I'm still not totally clear on how one proves that a full frame TBC is working well other than "not adding noise", "not dropping frames", and possibly visibly noticeable horizontal jitter improvement. But if you aren't dropping frames and can't see anything visually off with the image, what benefit is there to the the TBC?
Thing is, at least in my setups, not using a TBC at all usually doesn't result in any dropped frames. In fact, I almost always see "inserted frames" whether using a TBC or not which I believe is due to some sort of clock difference on the PC/Virtual dub where it thinks the frame rate is coming in slightly slow, so it regularly will insert a frame every 90-120 seconds and that ticks up by one every few minutes.

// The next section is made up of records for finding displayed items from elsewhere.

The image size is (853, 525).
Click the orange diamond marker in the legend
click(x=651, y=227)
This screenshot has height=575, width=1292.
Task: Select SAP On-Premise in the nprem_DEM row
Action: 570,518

I guess the other thing you have to ask yourself is if the incoming frame rate is irregular/slow and the TBC ends up doing frame inserting to keep output it stable, is that any different from having
VirtualDub do the frame insertions instead?
You'd think the advantage of the full frame TBC would be for when frames are coming in "too quickly" that it can buffer them down to the correct rate without losing/dropping them whereas the capture card direct without a TBC would have to drop them because it is unable to buffer frames that arrive too quickly. However, if you are't seeing any dropped frames in your capture setup to begin with without the TBC, doesn't that indicate that the TBC isn't needed?